## RECORDS TO USE
--- START ---
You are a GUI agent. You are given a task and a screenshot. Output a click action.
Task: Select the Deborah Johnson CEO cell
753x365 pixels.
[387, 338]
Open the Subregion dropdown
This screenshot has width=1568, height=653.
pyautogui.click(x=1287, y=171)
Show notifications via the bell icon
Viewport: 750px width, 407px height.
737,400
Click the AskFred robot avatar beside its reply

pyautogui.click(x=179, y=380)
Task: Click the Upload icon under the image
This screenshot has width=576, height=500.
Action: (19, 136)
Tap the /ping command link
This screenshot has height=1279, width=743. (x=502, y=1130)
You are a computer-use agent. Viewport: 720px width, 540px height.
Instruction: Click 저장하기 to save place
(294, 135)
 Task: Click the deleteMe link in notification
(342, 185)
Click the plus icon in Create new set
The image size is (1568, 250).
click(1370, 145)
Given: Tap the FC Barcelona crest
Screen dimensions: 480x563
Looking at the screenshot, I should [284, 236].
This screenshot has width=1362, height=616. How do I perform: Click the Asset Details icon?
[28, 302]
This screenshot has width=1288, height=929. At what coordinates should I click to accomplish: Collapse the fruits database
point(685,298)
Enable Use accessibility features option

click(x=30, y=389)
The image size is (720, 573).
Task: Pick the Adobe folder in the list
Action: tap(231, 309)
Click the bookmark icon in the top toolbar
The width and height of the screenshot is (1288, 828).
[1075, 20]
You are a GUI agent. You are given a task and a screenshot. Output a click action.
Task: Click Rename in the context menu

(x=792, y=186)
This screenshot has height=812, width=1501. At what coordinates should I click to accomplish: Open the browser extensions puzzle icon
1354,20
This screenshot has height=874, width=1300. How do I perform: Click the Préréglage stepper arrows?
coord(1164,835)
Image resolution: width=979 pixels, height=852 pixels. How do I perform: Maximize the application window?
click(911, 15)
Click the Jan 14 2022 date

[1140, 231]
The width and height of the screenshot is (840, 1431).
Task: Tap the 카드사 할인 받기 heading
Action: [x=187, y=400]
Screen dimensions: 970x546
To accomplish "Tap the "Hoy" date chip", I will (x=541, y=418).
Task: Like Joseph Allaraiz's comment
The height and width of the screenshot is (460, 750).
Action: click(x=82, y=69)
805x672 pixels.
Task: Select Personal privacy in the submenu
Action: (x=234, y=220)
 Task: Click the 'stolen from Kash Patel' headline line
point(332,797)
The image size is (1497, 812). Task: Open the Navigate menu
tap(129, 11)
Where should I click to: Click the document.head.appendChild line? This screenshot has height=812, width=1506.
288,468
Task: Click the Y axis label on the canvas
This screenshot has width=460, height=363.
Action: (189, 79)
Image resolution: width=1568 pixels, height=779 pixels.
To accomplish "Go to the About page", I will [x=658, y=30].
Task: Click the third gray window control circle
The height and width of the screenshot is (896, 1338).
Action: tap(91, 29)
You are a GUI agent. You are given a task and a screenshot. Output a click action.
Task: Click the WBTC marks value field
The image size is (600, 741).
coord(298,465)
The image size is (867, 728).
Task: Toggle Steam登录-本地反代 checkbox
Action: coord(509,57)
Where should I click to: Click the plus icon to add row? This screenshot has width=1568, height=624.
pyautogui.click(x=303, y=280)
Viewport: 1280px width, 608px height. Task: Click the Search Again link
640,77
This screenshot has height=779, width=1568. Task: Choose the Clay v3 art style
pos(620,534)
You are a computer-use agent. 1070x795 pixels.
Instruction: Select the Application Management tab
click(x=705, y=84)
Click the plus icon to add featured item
--- END ---
Once the line with "The image size is (1497, 812)." has been found in the records above, retype it and every line after it exactly, and include nothing else.

## TASK OUTPUT
The image size is (1497, 812). Task: Open the Navigate menu
tap(129, 11)
Where should I click to: Click the document.head.appendChild line? This screenshot has height=812, width=1506.
288,468
Task: Click the Y axis label on the canvas
This screenshot has width=460, height=363.
Action: (189, 79)
Image resolution: width=1568 pixels, height=779 pixels.
To accomplish "Go to the About page", I will [x=658, y=30].
Task: Click the third gray window control circle
The height and width of the screenshot is (896, 1338).
Action: tap(91, 29)
You are a GUI agent. You are given a task and a screenshot. Output a click action.
Task: Click the WBTC marks value field
The image size is (600, 741).
coord(298,465)
The image size is (867, 728).
Task: Toggle Steam登录-本地反代 checkbox
Action: coord(509,57)
Where should I click to: Click the plus icon to add row? This screenshot has width=1568, height=624.
pyautogui.click(x=303, y=280)
Viewport: 1280px width, 608px height. Task: Click the Search Again link
640,77
This screenshot has height=779, width=1568. Task: Choose the Clay v3 art style
pos(620,534)
You are a computer-use agent. 1070x795 pixels.
Instruction: Select the Application Management tab
click(x=705, y=84)
Click the plus icon to add featured item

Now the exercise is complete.